----- Source extract
Printer-friendly versionSend by emailPDF version
Why proclaim access to water a fundamental human right?
Water.org

Despite UN recognition of access ‘to safe and clean drinking water and sanitation as a human right that is essential for the full enjoyment of life and all human rights,’ it is a right that is far from being realised in most parts of the world, writes Jacques Cambon.

On 29 July 2010, the General Assembly of the United Nations recognised, in a proposed resolution by Bolivia and adopted by 122 votes with 41 abstentions, ‘the right to safe and clean drinking water and sanitation as a human right that is essential for the full enjoyment of life and all human rights.’ The resolution also calls upon ‘states and international organizations to provide financial resources, capacity-building and technology transfer, in particular to developing countries’.

It was a historical decision. But what explains the need to proclaim this right is that it is barely respected around the world. According to the UNESCO/WHO 2010 report, 884 million people around the world (13 per cent of the world population), among whom 343 million are in Africa, do not have access to an ‘improved drinking water supply’ (running water network, public drinking fountains, protected wells or springs, rainwater tanks), and 2.6 billion people (39 per cent of the world population) do not have access to ‘improved sanitation systems’ (mains drainage, septic tanks, latrines). The consequences are tragic: To this day, water-borne diseases (diarrhoea, cholera, typhoid, polio, meningitis, hepatitis, etc) are the main cause of death in the world, killing 8 million people a year according to the NGO Solidarites International (and about 3 million as stated by the World Health Organization). The culprits behind the ‘water crisis’ are numerous: Climate, demography, lifestyles, economy, politics, institutions, and the like. It is imperative that all are eliminated, so this ‘right to clean drinking water’ can at last become a reality.
----------
----- Recorded data
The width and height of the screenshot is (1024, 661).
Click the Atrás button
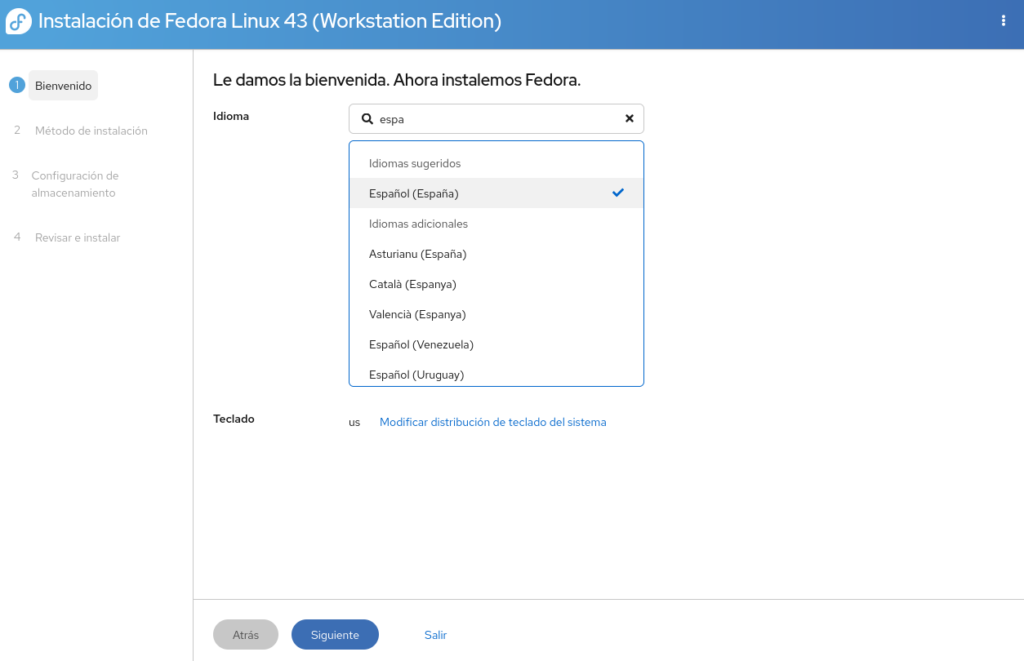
----------
Instructions:
A - List every culprit that the article on the right to water names as being behind the "water crisis."
B - Write the next part of the article on the right to water, picking up after its final sentence.

Results in order:
A - Climate, demography, lifestyles, economy, politics, institutions

B -
EXPLAINING THE WATER CRISIS

The African climate is often considered the catalyst. While it is true that the world’s water is not distributed fairly, the effect of global warming will only accentuate the gaps by bringing more rain in polar, temperate and equatorial zones, and less in tropical ones. Moreover, human needs are spread out over twelve months, usually increasing during the dry season; however, supplies vary greatly during the year. Natural storage (glaciers, lakes, rivers, perennial water flows) is also more scarce in the tropical regions. Those disparities are nothing new, yet they haven’t precluded the development of adapted human societies on the world’s continents.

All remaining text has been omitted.